= Danny Neaverth =

American disc jockey

Daniel J. "Danny" Neaverth Sr. (/ˈnɛvrəθ/ NEV-rəth; born May 11, 1938) is an American disc jockey and television personality from Buffalo, New York. He is best known for a run of over 40 years as a morning disc jockey in Buffalo, including 25 years at heritage top-40 and oldies station WKBW/WWKB, another 15 years at oldies/classic hits WHTT-FM and a three-year run at WECK. As of 2026, he currently hosts at WEBR.

==Radio career==
Neaverth recalled that his first radio work was as a young teenager, when he, his longtime friend and collaborator Joey Reynolds, WEBR jockey Danny McBride, and others set up a closed-circuit radio station at a Boys Club in Buffalo, under a sponsorship deal with a local pizzeria that "paid" the jockeys in free pizza.

Neaverth was personally trained in the art of broadcasting by Jack Curran of Syracuse, New York and did not attend college. (As a running gag, Neaverth often claims he "went to Syracuse"—implying the university with a renowned communications school—when asked about his education, a vagary that he says benefited him in finding work.) He began his career at WFRM in Coudersport, Pennsylvania in 1957, where he served as afternoon jock. In 1959, he went to WDOE and then on to WBNY in Buffalo, the city's first rock and roll station. Neaverth also recalled brief stints at WKBW (before his much longer run at the station) and WGR, and a short-lived stint at WNDR in Syracuse, which Neaverth was reluctant to take because of his wife's reluctance to travel or relocate, and thus ended by mutual agreement after less than a week. By 1961, WKBW had lured him back to host the afternoon drive time slot (he became the station's morning host in 1970). Becoming known for the tagline, written by Tommy Calandra, "Danny moves your fanny in the morning!", and the catch phrase "I got up early so I could be the first kid on the block to say good morning to you" among many others, Neaverth spent 26 years at WKBW through top 40, adult contemporary and oldies formats before an ownership change and a format change to talk radio led to his termination in the late 1980s. During his time in Buffalo, he co-recorded a comedy record, "Rats in my Room" (an expanded and rearranged cover of a Leona Anderson song) along with fellow WKBW jock Joey Reynolds, that was a regional hit, in 1963. For his expansion and rearrangement work, Neaverth was required to join BMI and received $80 in royalties; he was disappointed to find that airplay of "Rats in my Room" had dropped off to zero after only two months and only once (when David Letterman played it on Late Night) did it ever get another spin; he never received the $7.69 royalty for Letterman's usage.

- **SET TASK A**
Write out the Danny Neaverth article word for word, from its title to its final sentence.

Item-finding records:
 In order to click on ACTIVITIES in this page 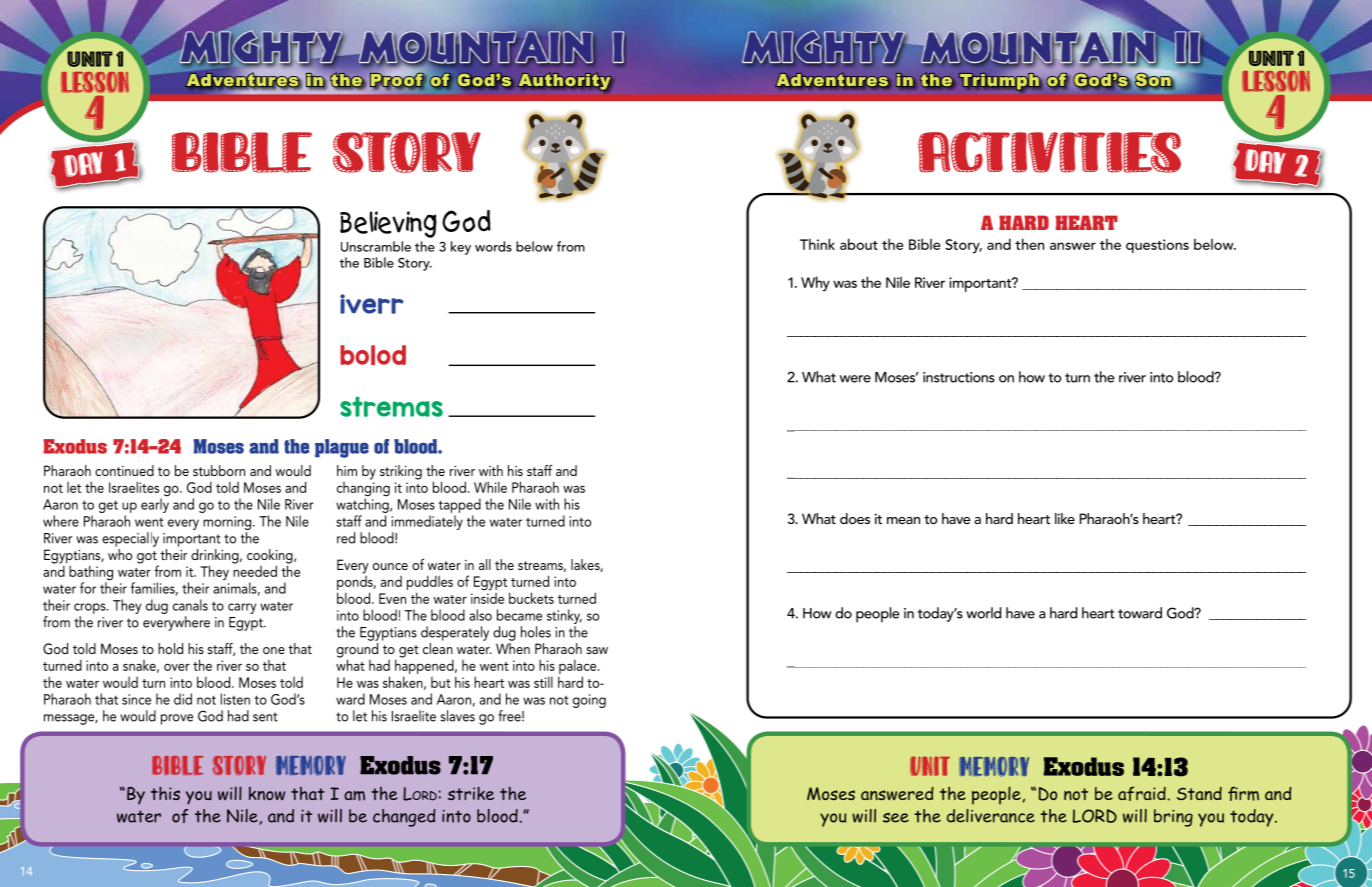, I will do `click(1049, 152)`.
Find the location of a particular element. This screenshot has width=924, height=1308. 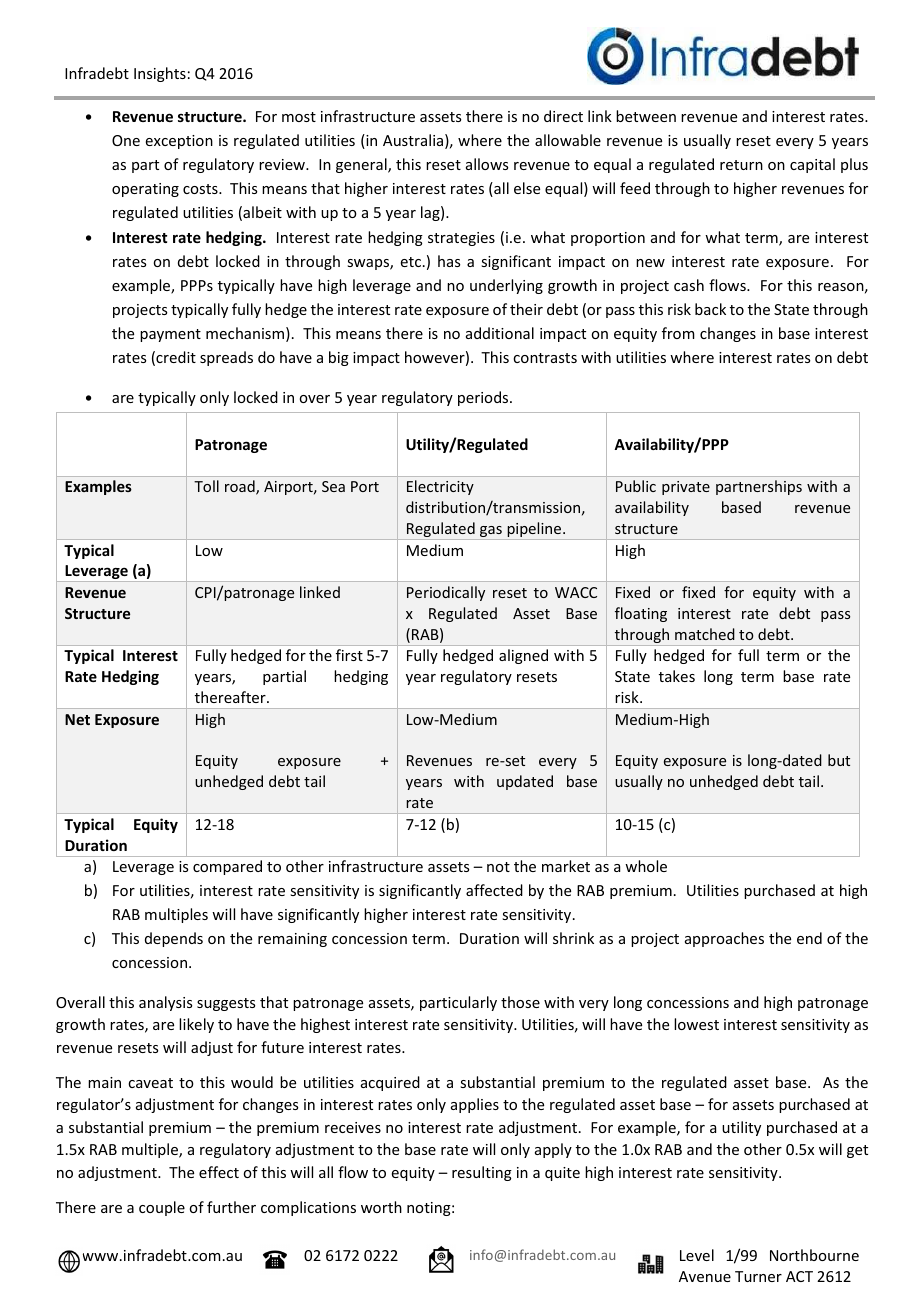

return is located at coordinates (741, 165).
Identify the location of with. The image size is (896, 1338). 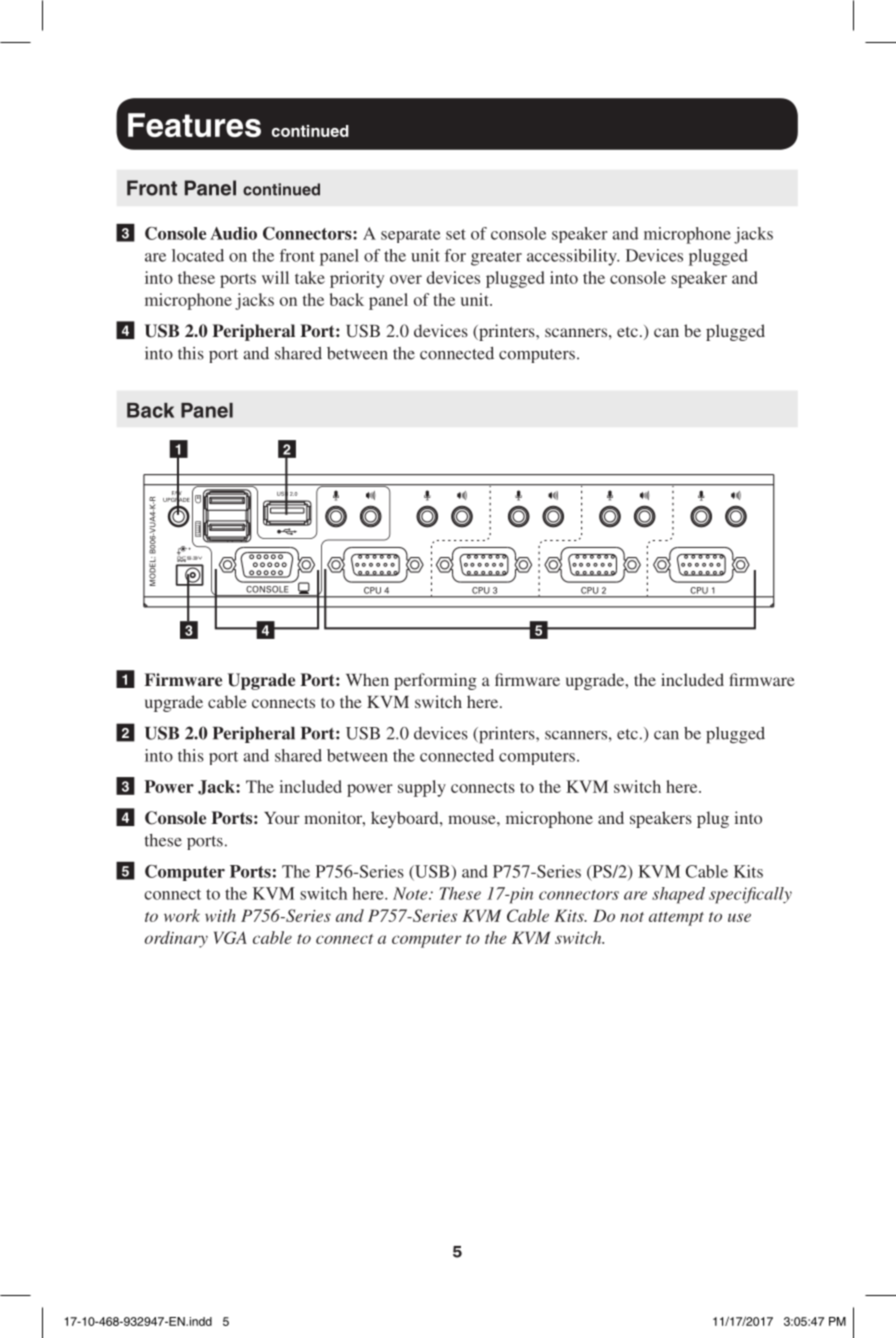
(220, 915).
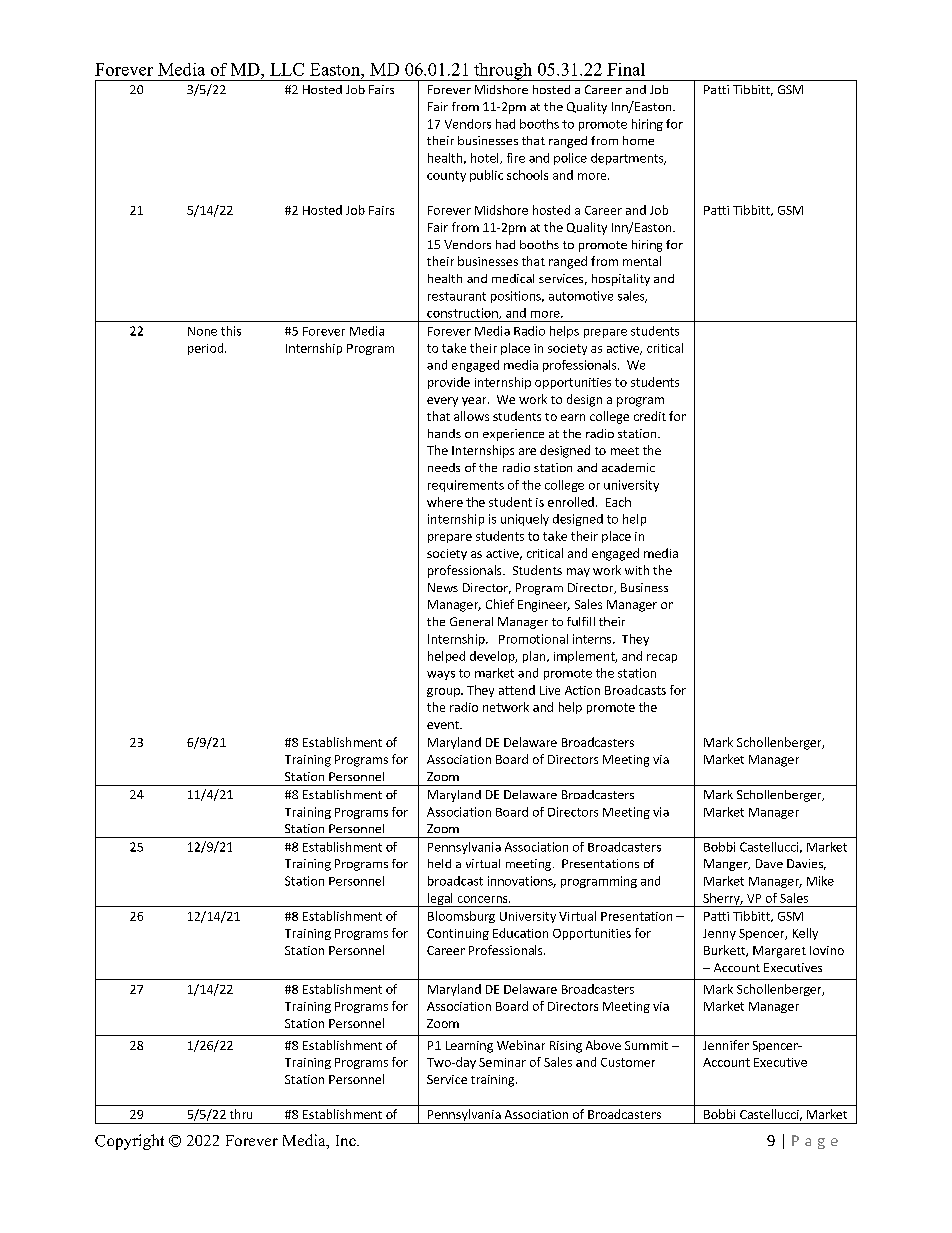 The width and height of the document is (952, 1233). Describe the element at coordinates (449, 383) in the document. I see `provide` at that location.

- **SET TASK B**
Turn the records into a JSON list of strings, one string per line, running from the line with "Find the location" up to and including the last line of the records, with blank lines omitted. Leave the pictures out of the answer.

- **EXERCISE SOLUTION A**
= Danny Neaverth =

American disc jockey

Daniel J. "Danny" Neaverth Sr. (/ˈnɛvrəθ/ NEV-rəth; born May 11, 1938) is an American disc jockey and television personality from Buffalo, New York. He is best known for a run of over 40 years as a morning disc jockey in Buffalo, including 25 years at heritage top-40 and oldies station WKBW/WWKB, another 15 years at oldies/classic hits WHTT-FM and a three-year run at WECK. As of 2026, he currently hosts at WEBR.

==Radio career==
Neaverth recalled that his first radio work was as a young teenager, when he, his longtime friend and collaborator Joey Reynolds, WEBR jockey Danny McBride, and others set up a closed-circuit radio station at a Boys Club in Buffalo, under a sponsorship deal with a local pizzeria that "paid" the jockeys in free pizza.

Neaverth was personally trained in the art of broadcasting by Jack Curran of Syracuse, New York and did not attend college. (As a running gag, Neaverth often claims he "went to Syracuse"—implying the university with a renowned communications school—when asked about his education, a vagary that he says benefited him in finding work.) He began his career at WFRM in Coudersport, Pennsylvania in 1957, where he served as afternoon jock. In 1959, he went to WDOE and then on to WBNY in Buffalo, the city's first rock and roll station. Neaverth also recalled brief stints at WKBW (before his much longer run at the station) and WGR, and a short-lived stint at WNDR in Syracuse, which Neaverth was reluctant to take because of his wife's reluctance to travel or relocate, and thus ended by mutual agreement after less than a week. By 1961, WKBW had lured him back to host the afternoon drive time slot (he became the station's morning host in 1970). Becoming known for the tagline, written by Tommy Calandra, "Danny moves your fanny in the morning!", and the catch phrase "I got up early so I could be the first kid on the block to say good morning to you" among many others, Neaverth spent 26 years at WKBW through top 40, adult contemporary and oldies formats before an ownership change and a format change to talk radio led to his termination in the late 1980s. During his time in Buffalo, he co-recorded a comedy record, "Rats in my Room" (an expanded and rearranged cover of a Leona Anderson song) along with fellow WKBW jock Joey Reynolds, that was a regional hit, in 1963. For his expansion and rearrangement work, Neaverth was required to join BMI and received $80 in royalties; he was disappointed to find that airplay of "Rats in my Room" had dropped off to zero after only two months and only once (when David Letterman played it on Late Night) did it ever get another spin; he never received the $7.69 royalty for Letterman's usage.

- **EXERCISE SOLUTION B**
[
  "Find the location of a particular element. This screenshot has width=924, height=1308. ",
  "return is located at coordinates (741, 165).",
  "Identify the location of with. The image size is (896, 1338). ",
  "(220, 915).",
  " The width and height of the document is (952, 1233). Describe the element at coordinates (449, 383) in the document. I see `provide` at that location."
]